Alter des Universums: Neue Analyse grenzt den wahrscheinlichsten Wert ein

Die Hubble-Spannung (Hubble tension) ist eines der größten ungelösten Rätsel der modernen Kosmologie. Die Hubble-Konstante – ein Wert, der die aktuelle Expansionsrate des Universums misst – wurde mit verschiedenen Techniken berechnet. Die erste Methode ist die lokale Distanzleiter, die nahegelegene Galaxien beobachtet. Diese Messungen deuten darauf hin, dass das Universum schneller expandiert und jünger ist. Die zweite Methode basiert auf Messungen des frühen Universums. Hierbei wird die kosmische Mikrowellen-Hintergrundstrahlung analysiert, was auf eine langsamere Expansion und ein höheres Alter des Universums schließen lässt.
Diese Diskrepanz in den Berechnungen wird als Hubble-Spannung bezeichnet. Anstatt die Expansionsrate direkt zu messen, analysierten Astronomen nun einen bestehenden Katalog stellarer Altersdaten, der verlässlichere Informationen über das Alter des Universums liefert. Hierfür wurden Daten der leistungsstarken Gaia-Mission der Europäischen Weltraumorganisation (ESA) herangezogen. Gaia misst die stellare Parallaxe, wodurch Entfernungen mit extrem hoher Präzision bestimmt werden können.
Ein Katalog mit dem Alter von über 200.000 Sternen der Milchstraße wurde untersucht, wobei nur die Daten der ältesten und zuverlässigsten Sterne verwendet wurden.
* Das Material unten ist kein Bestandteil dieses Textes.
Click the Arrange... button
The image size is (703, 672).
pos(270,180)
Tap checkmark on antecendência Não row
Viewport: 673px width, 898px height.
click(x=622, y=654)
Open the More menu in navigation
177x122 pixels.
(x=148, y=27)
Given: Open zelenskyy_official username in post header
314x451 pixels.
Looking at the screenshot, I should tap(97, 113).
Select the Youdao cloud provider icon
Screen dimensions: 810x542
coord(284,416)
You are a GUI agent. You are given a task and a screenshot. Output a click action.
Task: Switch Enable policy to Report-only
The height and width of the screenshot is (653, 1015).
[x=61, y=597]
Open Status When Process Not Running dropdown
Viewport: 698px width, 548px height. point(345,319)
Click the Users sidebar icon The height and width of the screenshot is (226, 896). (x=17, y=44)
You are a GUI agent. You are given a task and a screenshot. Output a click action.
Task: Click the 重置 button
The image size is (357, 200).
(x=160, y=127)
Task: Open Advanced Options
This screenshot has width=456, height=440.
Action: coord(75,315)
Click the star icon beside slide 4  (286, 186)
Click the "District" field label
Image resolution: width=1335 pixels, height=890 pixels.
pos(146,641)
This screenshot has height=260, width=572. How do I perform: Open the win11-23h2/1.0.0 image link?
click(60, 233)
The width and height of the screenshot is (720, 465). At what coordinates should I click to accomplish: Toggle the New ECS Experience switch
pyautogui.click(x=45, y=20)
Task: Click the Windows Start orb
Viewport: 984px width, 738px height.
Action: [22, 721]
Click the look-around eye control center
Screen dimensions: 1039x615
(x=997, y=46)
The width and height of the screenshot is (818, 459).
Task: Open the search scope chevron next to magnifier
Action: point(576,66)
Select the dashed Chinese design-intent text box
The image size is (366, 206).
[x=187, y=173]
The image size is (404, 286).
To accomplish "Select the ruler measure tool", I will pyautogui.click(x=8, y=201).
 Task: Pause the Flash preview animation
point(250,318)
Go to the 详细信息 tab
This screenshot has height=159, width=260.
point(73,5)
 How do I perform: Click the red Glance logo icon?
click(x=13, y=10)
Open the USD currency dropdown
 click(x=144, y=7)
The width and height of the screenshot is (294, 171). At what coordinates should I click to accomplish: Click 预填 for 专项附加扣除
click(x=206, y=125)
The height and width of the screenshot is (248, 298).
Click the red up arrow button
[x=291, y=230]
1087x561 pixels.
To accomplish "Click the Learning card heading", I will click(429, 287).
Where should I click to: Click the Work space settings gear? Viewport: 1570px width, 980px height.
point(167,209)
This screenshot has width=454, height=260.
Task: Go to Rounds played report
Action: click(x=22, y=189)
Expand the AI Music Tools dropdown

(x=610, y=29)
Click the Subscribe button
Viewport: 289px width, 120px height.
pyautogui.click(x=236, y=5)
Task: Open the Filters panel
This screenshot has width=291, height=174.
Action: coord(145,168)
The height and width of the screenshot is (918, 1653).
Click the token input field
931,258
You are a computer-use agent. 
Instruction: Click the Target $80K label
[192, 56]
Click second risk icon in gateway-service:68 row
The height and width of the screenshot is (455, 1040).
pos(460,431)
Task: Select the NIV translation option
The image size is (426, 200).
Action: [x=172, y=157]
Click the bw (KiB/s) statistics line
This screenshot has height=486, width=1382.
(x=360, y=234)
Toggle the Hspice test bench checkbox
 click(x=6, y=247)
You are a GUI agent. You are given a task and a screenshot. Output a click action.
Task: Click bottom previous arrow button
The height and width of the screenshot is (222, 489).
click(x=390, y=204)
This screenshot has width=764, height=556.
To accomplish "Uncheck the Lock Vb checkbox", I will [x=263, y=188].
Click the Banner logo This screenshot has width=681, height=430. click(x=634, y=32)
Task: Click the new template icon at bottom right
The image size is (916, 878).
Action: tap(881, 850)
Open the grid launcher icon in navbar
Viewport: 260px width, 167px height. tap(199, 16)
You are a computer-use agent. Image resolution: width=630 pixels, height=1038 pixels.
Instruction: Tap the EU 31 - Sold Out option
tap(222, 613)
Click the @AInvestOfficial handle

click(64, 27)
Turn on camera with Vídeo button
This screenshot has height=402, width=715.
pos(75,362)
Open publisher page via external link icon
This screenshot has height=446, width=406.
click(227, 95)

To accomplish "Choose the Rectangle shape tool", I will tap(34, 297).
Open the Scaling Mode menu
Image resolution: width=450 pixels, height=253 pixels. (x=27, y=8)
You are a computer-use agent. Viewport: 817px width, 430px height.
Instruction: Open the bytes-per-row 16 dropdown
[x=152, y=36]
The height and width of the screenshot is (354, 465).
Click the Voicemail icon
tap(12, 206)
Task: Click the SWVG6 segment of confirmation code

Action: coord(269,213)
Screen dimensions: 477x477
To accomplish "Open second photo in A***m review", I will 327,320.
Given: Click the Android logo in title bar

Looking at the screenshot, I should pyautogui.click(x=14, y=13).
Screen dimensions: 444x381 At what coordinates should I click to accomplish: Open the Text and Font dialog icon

Die Analyse ergab ein wahrscheinlichstes kosmisches Alter von 13,6 Milliarden Jahren. Dieser Schätzwert deckt sich weitgehend mit dem Alter, das aus der kosmischen Mikrowellen-Hintergrundstrahlung abgeleitet wurde.
Dennoch ist die Hubble-Spannung damit noch nicht vollständig gelöst, da Unsicherheiten in den Sternentwicklungsmodellen, den Techniken zur Altersschätzung und den Messungen der chemischen Zusammensetzung bestehen. Zukünftige Datenveröffentlichungen der Gaia-Mission werden diese Unsicherheiten jedoch deutlich verringern und das Alter des Universums mit noch höherer Präzision bestimmen.